- [INSTRUCTIONS FOR THE TASK]:
Please rewrite every line of the rows below in full, scaling each click coordinate by 0.35 and rounding to the nearest whole number, with halves rounded up. Leave the pictures out.

- [DATA PROVIDED]:
□ □ □ □

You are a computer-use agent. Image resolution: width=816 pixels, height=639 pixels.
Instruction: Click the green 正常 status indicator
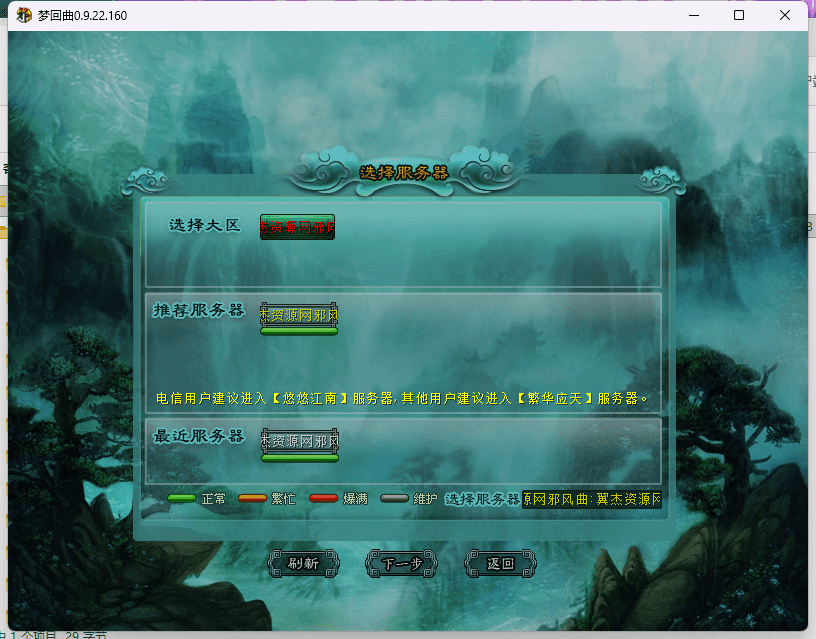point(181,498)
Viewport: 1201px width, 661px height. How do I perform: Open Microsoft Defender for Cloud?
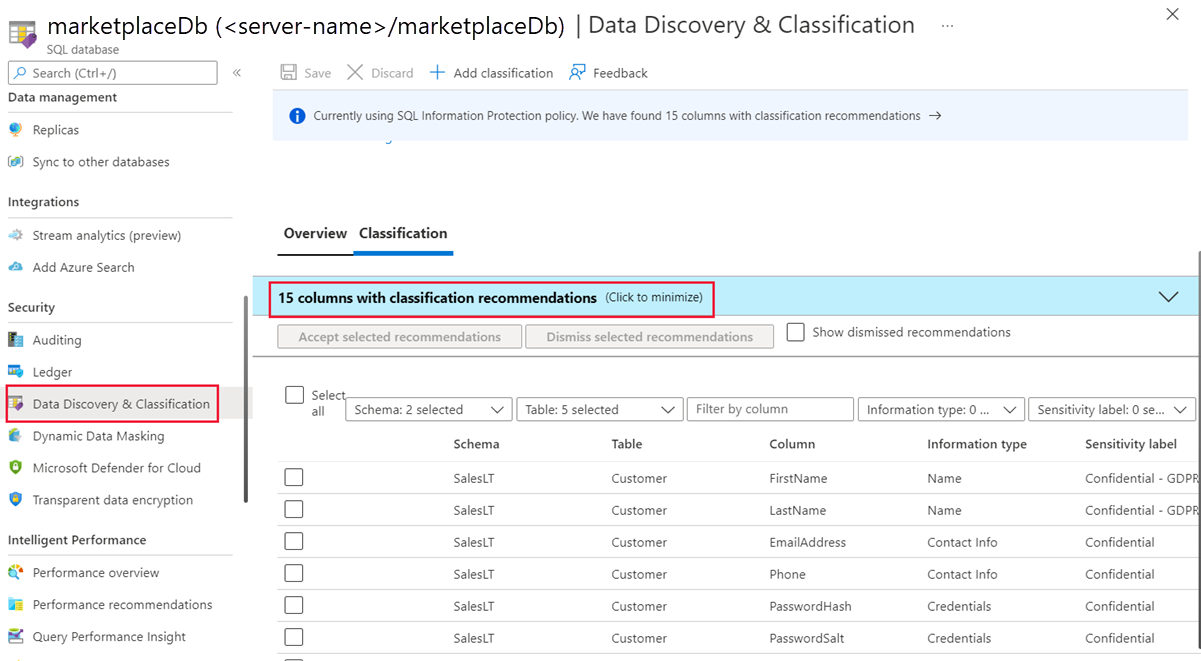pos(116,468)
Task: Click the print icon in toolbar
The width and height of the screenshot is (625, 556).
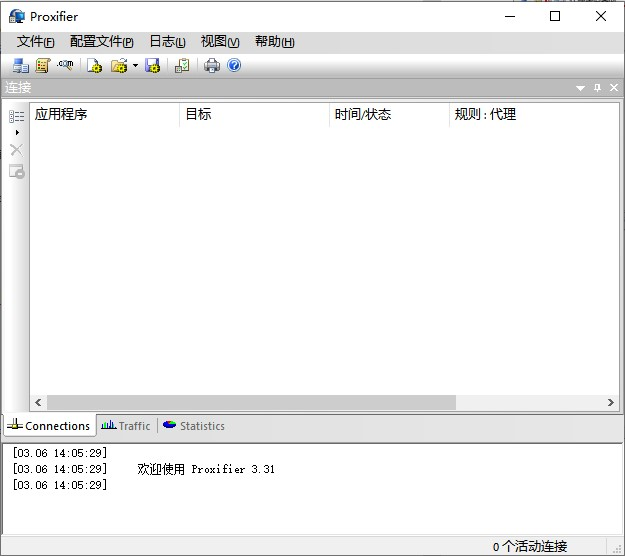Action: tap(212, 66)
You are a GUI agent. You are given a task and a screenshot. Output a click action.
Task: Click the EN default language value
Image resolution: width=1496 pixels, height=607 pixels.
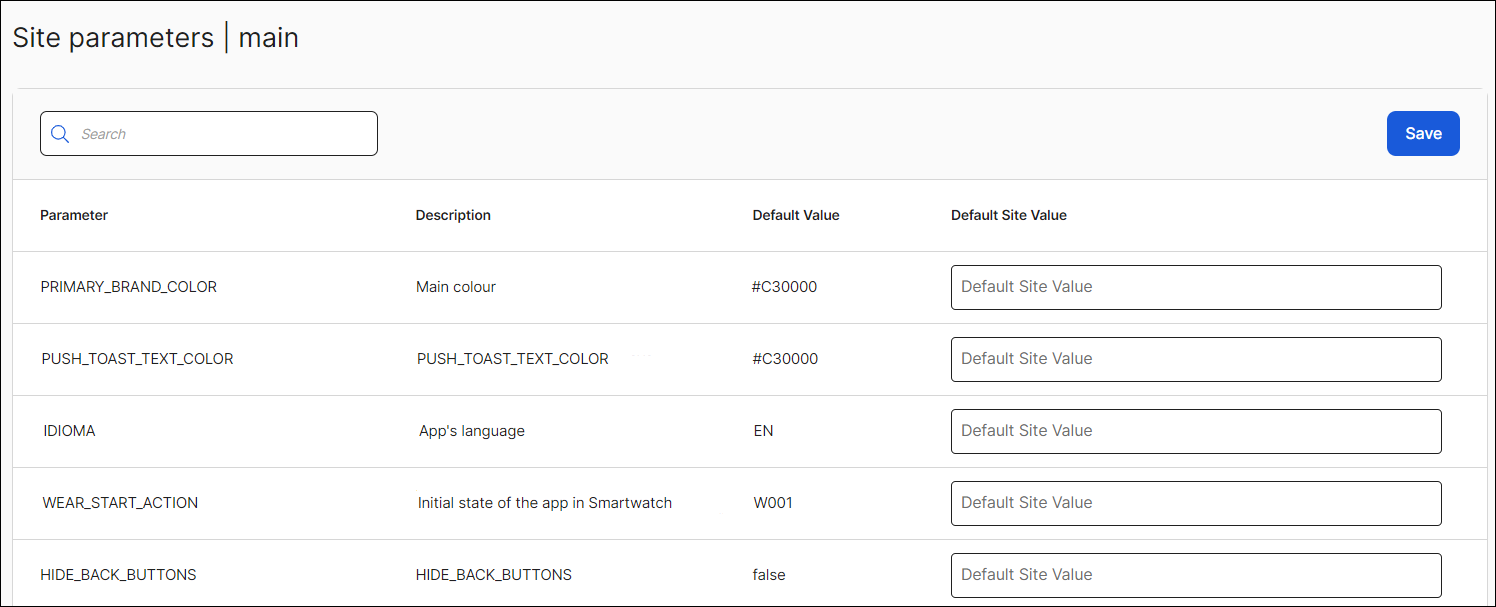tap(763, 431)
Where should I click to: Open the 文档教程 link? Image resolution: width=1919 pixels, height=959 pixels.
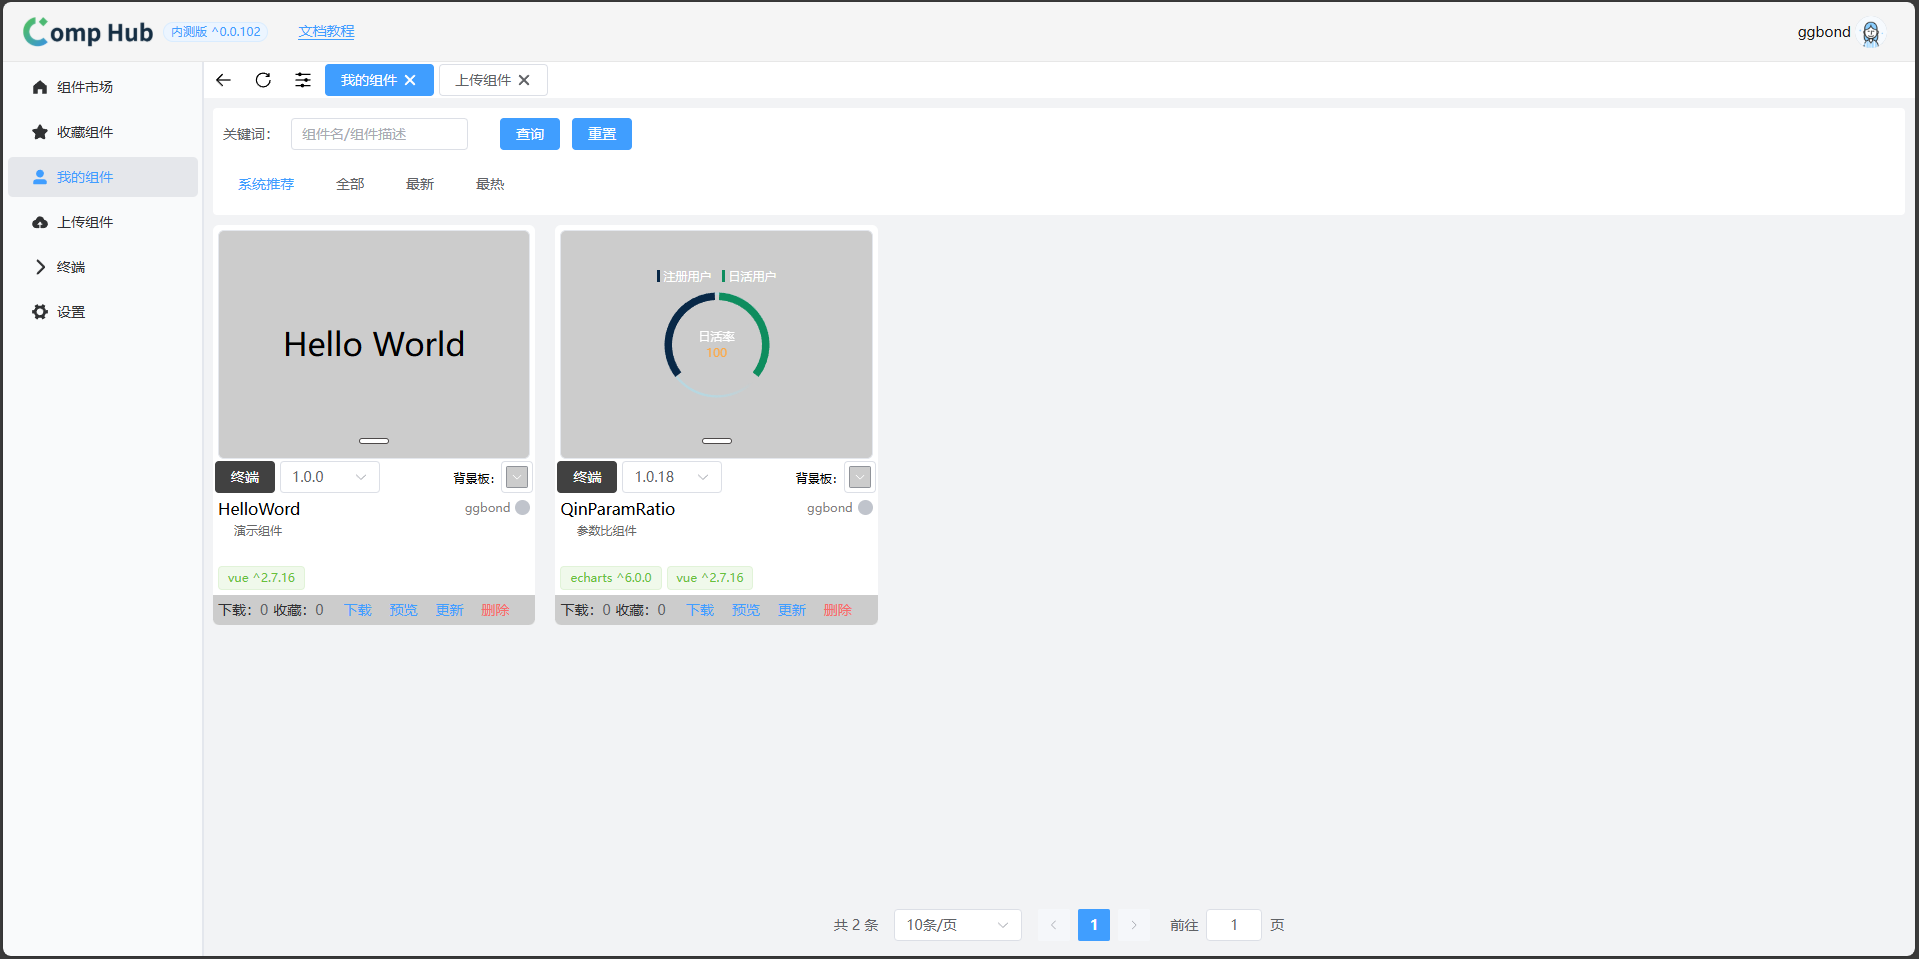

□ □ □ □

- [SOLUTION FOR THIS TASK]:
You are a computer-use agent. Image resolution: width=816 pixels, height=639 pixels.
Instruction: Click the green 正常 status indicator
point(63,174)
Viewport: 1201px width, 661px height. How do I perform: Open Microsoft Defender for Cloud?
pos(41,164)
Task: Click the print icon in toolbar
The width and height of the screenshot is (625, 556).
Action: tap(74, 23)
You are a GUI agent. You are given a task and a screenshot. Output a click action.
Task: Click the EN default language value
Image resolution: width=1496 pixels, height=607 pixels.
tap(267, 151)
Where should I click to: Open the 文档教程 link? Image resolution: width=1919 pixels, height=959 pixels.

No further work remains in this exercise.